Launching a new identity — even with one of the most comprehensive set of standards ever created — is always a good challenge. One of my most memorable moments in working on the program was attending a retirement party for one of the key GE team members. He took me aside and said he wanted to introduce me to the individual who had approved the Annual Report, of which 20,000,000 copies had just been printed. In clear violation of the the standards and Jack Welch's wishes, the cover had a six inch dark blue monogram front and center. The fellow was an ashen grey not dissimilar from Platinum Grey.

There are several aspects of the new program that will be interesting to follow.

How much resistance to change will occur?

It is hard to overestimate the power of the individual consumer businesses. I'm looking at a recent GE light bulb package that for 18 years has resisted following the basic tenets of the identity program. While the revised monogram is used, it is blue and is contained in a box.

Which colors will be used most prominently?

Color palettes are seductive in the controlled arena of guidelines, but will a dozen brochures on a table with six dark blue, one light blue, one invisible blue, one orange, and three black monograms appear friendly and approachable or chaotic?

Will certain businesses or product lines use specific colors to tie their communications together?

It is commendable that no attempt to color code is being mandated, but the universal desire to find and create order and connection will make color associations inevitable.

Based on the broad appeal of blue — some estimate 60 to 70% of American companies are blue — I would bet that over time we will see a blue GE (Pantone 7455) emerge. If that happens, I will be longing for Platinum Grey.

On Jul.28.2004 at 10:47 AM
erik spiekermann’s comment is:

It's funny to read a print designer speak about interactive and an interactive designer speak about print.. it's always "so easy", "are you paid for that?!?" and "can be applied over night"...

I wrote "applied" deliberately. Designing the online presence takes just as long as doing the print stuff, depending on the complexity and depth of either. But when printing hundreds of sales brochures, packages, POS materials, stationery, etc (and the important annual report only gets printed once a year), it can take months if not years before anybody can see the complete programme, the online identity can be designed and kept on the pre-live server until ready to launch. That launch can literally happen overnight. I've done this with the programmes we've designed for brands like Audi, VW, Heidelberg Printing and many others. While i may "only" be a print designer because i carry the stigma of being over 30 years old, that doesn't disqualify me from knowing how to implement large corporate design programmes. I would never say it is easy and i certainly would never do anything for free.

And lastly: Jerry's comment about peoples' universal desire to find and create order is spot on. It won't be long and GE will have separate colour schemes for sub-brands and department. Nothing is more difficult to implement than an open system, and it certainly goes against everything people in large corporations expect. I do, however, hope that the system stays as flexible as it's intended to. The world doesn't need another blue corporation.

PROBLEMS TO SOLVE
**a.** Gather every line of the records below that contains the string "logo", matching case exactly.
**b.** Resume the GE identity discussion above, starting right after its last sentence.

DATASET
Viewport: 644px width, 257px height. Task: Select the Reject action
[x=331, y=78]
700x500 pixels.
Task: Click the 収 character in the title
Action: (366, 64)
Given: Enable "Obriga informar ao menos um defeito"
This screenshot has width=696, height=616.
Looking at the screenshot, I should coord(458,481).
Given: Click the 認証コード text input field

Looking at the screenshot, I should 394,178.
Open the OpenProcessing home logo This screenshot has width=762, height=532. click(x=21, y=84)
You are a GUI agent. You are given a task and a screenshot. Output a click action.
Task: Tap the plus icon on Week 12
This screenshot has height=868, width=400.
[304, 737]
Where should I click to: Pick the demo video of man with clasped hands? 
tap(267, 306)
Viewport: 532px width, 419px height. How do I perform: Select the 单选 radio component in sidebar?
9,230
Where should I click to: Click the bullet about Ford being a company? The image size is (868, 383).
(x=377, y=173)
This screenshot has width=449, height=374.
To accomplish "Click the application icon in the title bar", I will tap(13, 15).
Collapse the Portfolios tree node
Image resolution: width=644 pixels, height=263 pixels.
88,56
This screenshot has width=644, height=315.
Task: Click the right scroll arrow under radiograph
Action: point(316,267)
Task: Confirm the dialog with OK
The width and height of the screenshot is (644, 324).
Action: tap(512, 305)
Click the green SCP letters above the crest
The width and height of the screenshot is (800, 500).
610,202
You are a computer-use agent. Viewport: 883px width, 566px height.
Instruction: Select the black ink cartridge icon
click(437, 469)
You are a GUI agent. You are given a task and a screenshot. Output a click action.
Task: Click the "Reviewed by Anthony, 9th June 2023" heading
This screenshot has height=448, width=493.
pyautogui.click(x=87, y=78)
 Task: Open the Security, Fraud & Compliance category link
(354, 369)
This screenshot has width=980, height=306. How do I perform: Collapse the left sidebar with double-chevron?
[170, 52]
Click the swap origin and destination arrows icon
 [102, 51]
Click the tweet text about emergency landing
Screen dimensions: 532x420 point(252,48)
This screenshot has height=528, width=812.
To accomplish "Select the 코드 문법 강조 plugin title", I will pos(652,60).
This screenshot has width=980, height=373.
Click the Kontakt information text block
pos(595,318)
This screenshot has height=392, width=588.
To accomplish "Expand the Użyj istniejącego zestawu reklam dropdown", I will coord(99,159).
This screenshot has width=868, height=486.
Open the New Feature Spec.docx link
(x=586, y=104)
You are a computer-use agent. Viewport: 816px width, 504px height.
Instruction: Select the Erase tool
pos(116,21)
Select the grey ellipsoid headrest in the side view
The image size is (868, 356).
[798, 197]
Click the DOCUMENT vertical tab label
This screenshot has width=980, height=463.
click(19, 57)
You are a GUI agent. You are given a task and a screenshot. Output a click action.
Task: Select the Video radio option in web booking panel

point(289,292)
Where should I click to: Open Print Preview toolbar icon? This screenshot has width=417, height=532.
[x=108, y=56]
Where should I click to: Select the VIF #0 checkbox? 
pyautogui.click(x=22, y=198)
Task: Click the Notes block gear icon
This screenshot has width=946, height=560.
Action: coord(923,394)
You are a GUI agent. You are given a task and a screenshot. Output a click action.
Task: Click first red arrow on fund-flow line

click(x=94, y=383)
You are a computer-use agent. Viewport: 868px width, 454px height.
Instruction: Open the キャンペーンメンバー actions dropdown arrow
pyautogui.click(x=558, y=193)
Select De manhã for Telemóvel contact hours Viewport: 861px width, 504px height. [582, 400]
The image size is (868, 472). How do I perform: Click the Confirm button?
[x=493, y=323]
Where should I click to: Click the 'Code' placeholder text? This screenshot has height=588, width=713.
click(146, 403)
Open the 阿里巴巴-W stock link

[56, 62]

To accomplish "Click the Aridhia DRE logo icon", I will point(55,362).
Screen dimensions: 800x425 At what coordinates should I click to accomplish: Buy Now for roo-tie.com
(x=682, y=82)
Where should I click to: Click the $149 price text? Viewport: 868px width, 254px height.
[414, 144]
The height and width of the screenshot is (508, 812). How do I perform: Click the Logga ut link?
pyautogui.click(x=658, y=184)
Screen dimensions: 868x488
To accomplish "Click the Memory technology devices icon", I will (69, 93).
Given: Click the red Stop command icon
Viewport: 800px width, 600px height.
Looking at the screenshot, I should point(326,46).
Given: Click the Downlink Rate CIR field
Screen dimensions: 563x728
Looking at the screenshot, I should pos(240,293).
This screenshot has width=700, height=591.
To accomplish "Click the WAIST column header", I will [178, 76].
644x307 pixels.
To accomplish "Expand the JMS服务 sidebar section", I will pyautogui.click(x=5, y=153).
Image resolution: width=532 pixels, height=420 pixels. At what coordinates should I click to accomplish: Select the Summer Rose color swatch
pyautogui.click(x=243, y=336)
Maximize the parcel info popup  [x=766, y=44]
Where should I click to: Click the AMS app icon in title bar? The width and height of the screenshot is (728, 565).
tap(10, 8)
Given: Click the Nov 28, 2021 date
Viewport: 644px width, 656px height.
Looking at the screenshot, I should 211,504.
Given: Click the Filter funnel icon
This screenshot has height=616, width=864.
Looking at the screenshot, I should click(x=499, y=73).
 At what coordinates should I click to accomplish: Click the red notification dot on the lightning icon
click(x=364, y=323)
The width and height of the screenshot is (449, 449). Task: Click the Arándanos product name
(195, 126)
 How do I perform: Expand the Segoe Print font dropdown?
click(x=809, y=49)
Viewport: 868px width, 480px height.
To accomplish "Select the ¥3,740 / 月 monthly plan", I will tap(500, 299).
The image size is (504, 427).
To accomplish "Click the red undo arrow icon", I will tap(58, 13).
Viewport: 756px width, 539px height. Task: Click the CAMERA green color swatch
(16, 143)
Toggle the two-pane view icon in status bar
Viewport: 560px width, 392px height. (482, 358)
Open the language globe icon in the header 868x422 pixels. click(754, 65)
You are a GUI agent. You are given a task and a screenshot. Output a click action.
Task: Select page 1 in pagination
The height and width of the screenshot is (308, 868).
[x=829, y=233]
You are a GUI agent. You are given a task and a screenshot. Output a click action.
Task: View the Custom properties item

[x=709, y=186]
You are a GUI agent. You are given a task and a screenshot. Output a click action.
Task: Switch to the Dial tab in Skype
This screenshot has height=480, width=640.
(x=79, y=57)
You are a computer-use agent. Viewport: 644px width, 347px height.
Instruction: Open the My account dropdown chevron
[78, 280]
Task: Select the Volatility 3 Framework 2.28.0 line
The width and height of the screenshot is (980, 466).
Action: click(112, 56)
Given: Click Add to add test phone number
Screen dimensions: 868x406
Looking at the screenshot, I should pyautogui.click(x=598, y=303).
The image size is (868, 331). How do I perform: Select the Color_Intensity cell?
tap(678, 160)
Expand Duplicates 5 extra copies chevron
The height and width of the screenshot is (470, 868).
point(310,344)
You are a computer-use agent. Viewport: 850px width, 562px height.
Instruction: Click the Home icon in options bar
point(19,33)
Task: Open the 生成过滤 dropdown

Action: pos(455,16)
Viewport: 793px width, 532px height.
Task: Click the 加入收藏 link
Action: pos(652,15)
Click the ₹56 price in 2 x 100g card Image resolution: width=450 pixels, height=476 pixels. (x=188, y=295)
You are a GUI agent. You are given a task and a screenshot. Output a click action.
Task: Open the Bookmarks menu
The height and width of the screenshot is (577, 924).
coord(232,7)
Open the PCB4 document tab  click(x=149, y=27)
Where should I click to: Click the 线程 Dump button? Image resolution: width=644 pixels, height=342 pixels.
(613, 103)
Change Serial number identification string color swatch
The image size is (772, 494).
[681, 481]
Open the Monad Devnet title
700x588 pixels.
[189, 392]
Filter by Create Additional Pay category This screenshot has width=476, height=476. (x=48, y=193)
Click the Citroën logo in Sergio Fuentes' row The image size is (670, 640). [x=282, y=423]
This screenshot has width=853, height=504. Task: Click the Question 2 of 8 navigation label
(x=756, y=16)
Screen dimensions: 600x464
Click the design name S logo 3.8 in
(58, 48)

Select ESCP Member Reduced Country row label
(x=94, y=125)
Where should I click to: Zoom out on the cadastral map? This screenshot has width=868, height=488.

EXERCISE RESULTS
**a.**
Open the OpenProcessing home logo This screenshot has width=762, height=532. click(x=21, y=84)
To accomplish "Click the Aridhia DRE logo icon", I will point(55,362).
Click the Citroën logo in Sergio Fuentes' row The image size is (670, 640). [x=282, y=423]
Click the design name S logo 3.8 in

**b.**
On Jul.28.2004 at 04:19 PM
Antonio Moro’s comment is:

:) Erik now I've get it.. sorry your message was not so clear for my bad english (I'm Italian).

My comment was more on other usual comments from interactive designers discussing how much a brand designer is payed for "just create a logo" and on print designers discussing on webdesign... it wasn't an "attack" on you ;)

On Jul.30.2004 at 03:33 AM
John AL’s comment is:

seem to have missed the boat for this discussion...

"The GE symbol was created... and redrawn in 1986 by Landor. This time, Wolff Olins one-ups Landor by making the slightest of adjustments to the drawing." OR Landor should have redrawn it smoother, from the comparison you show. So are Wolff Olins just correcting an almost finished logo?

If you read the guidelines the meatball is the brand, hertitage of General Electric.. blah blah blah. So why would they want to change it. Jeff Imelt is trying to move them forwards, but they are GE.

All the credit to Jerry K, as they did a great job otherwise it wouldn't have lasted 18yrs. This must be a start of a new GE surley the new colors etc will take a few years to filter through GE, they have 250,00 plus people so nothing is quick with them.

The fonts great and unlike Mr. Speakermann I couldn't find the page that said Arial is the primary powerpoint font. If you get the properties listed (WIn XP) it does have embeds permitted. Maybe Erik glanced over it. How would he approach a GE sized font design, they must have 101 uses? Its good to see an Expert set for a change, I like ligatures! Does anyone know if there are restrictions to downloading the font?

Vote Kerry!

JAL

On Sep.06.2004 at 01:55 PM
mike abbink’s comment is:

hey spiek,

i think the typeface reads pretty well at small size! i must add that i think it's pretty ballsy for GE to have accepted this typeface design.

On Sep.07.2004 at 02:46 PM
JLee’s comment is:

John AL -

Does anyone know if there are restrictions to downloading the font?

It does say under "About GE Inspira" on this page that "GE Inspira is proprietary and will not be available to those outside the company."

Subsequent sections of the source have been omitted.